To adjust the datasets to be run, or the prefix lengths considered, one can comment out the dataset list and/or prefix lengths
found at the end of each script file:
dataset_list = {
'bpic2012_O_ACCEPTED-COMPLETE':[20,25,30,35],
'bpic2012_O_CANCELLED-COMPLETE':[20,25,30,35],
'bpic2012_O_DECLINED-COMPLETE':[20,25,30,35],
'sepsis_cases_1':[5,9,13,16],
'sepsis_cases_2':[5,9,13,16],
'sepsis_cases_4':[5,9,13,16],
'BPIC17_O_ACCEPTED':[15,20,25,30],
'BPIC17_O_CANCELLED':[15,20,25,30],
'BPIC17_O_REFUSED':[15,20,25,30],
}
pipelines = [True,False]
for dataset, prefix_lengths in dataset_list.items():
for prefix_length in prefix_lengths:
for pipeline in pipelines:
if 'bpic2012' in dataset:
seed = 48
elif 'sepsis' in dataset:
seed = 56
else:
seed = 48
print(os.path.join('datasets',dataset, 'full.xes'))
CONF = {
'data': os.path.join('datasets',dataset, 'full.xes'),
'train_val_test_split': [0.7, 0.15, 0.15],
'output': os.path.join('..', 'output_data'),
'prefix_length_strategy': PrefixLengthStrategy.FIXED.value,
'prefix_length': prefix_length,
'padding': True, # TODO, why use of padding?

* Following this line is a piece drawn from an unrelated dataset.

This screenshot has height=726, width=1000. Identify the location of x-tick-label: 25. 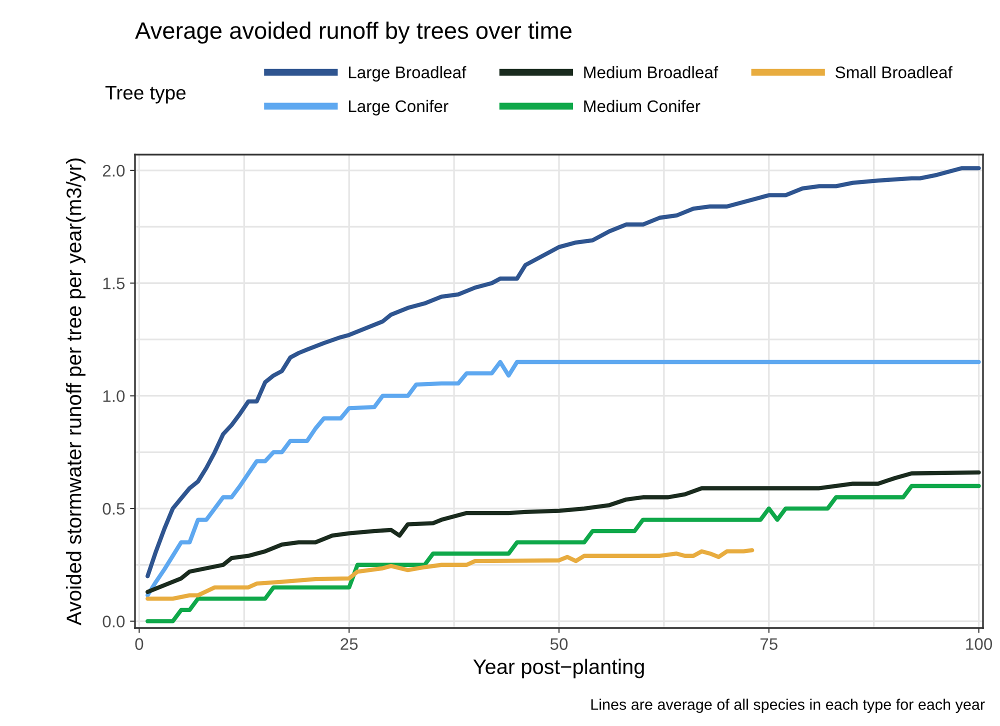
(349, 644).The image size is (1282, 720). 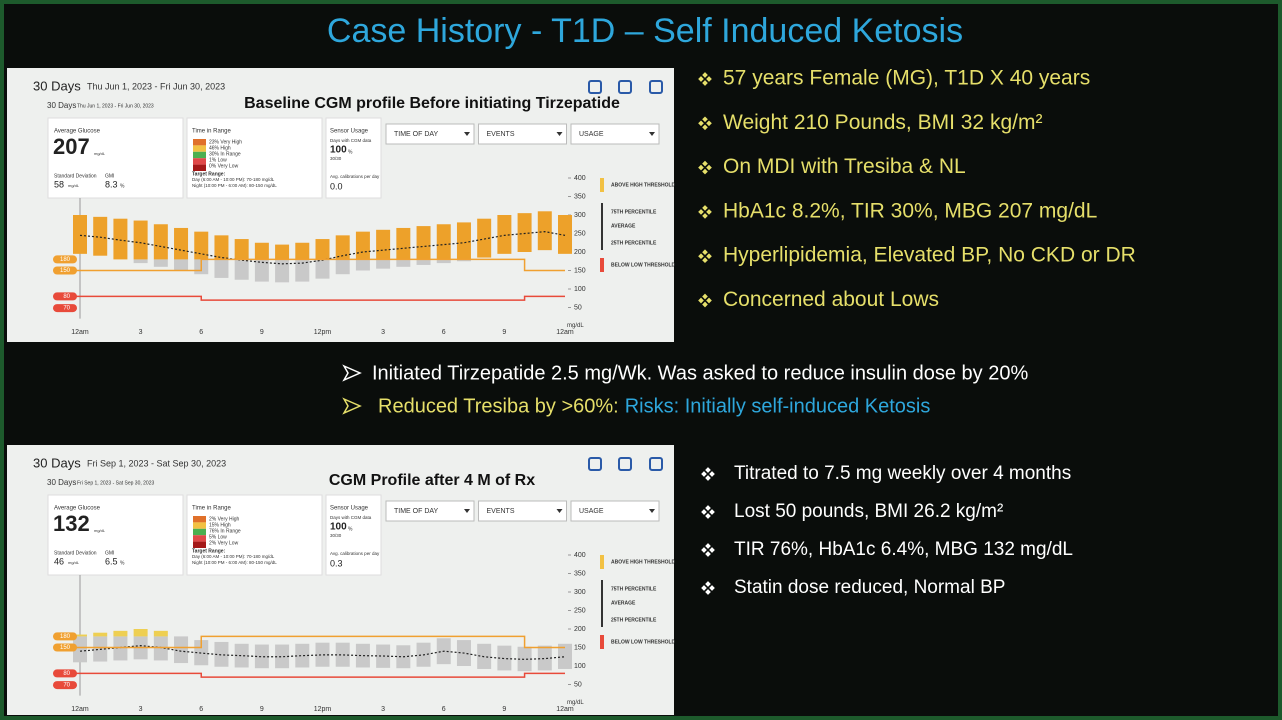 I want to click on threshold-value: 70, so click(x=66, y=309).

'feature_selection': EncodingType.SIMPLE_TRACE.value,
'task_generation_type': TaskGenerationType.ONLY_THIS.value,
'attribute_encoding': EncodingTypeAttribute.LABEL.value, # LABEL, ONEHOT
'labeling_type': LabelTypes.ATTRIBUTE_STRING.value,
'predictive_model': ClassificationMethods.XGBOOST.value, # RANDOM_FOREST, LSTM, PERCEPTRON
'explanator': ExplainerType.DICE_IMPRESSED.value, # SHAP, LRP, ICE, DICE
'threshold': 13,
'top_k': 10,
'hyperparameter_optimisation': True, # TODO, this parameter is not used
'hyperparameter_optimisation_target': HyperoptTarget.AUC.value,
'hyperparameter_optimisation_epochs': 20,
'time_encoding': TimeEncodingType.NONE.value,
'target_event': None,
'seed': seed,
'impressed_pipeline': pipeline,
}
run_simple_pipeline(CONF=CONF, dataset_name=dataset)
The CONF file also allows one to the different predictive models, found in the code, along with different seeds for the random number generators. The pipeline argument specifies whether the PABLO method is used, or the baseline method. The results are saved in the results folder, that is created at runtime when running the scripts.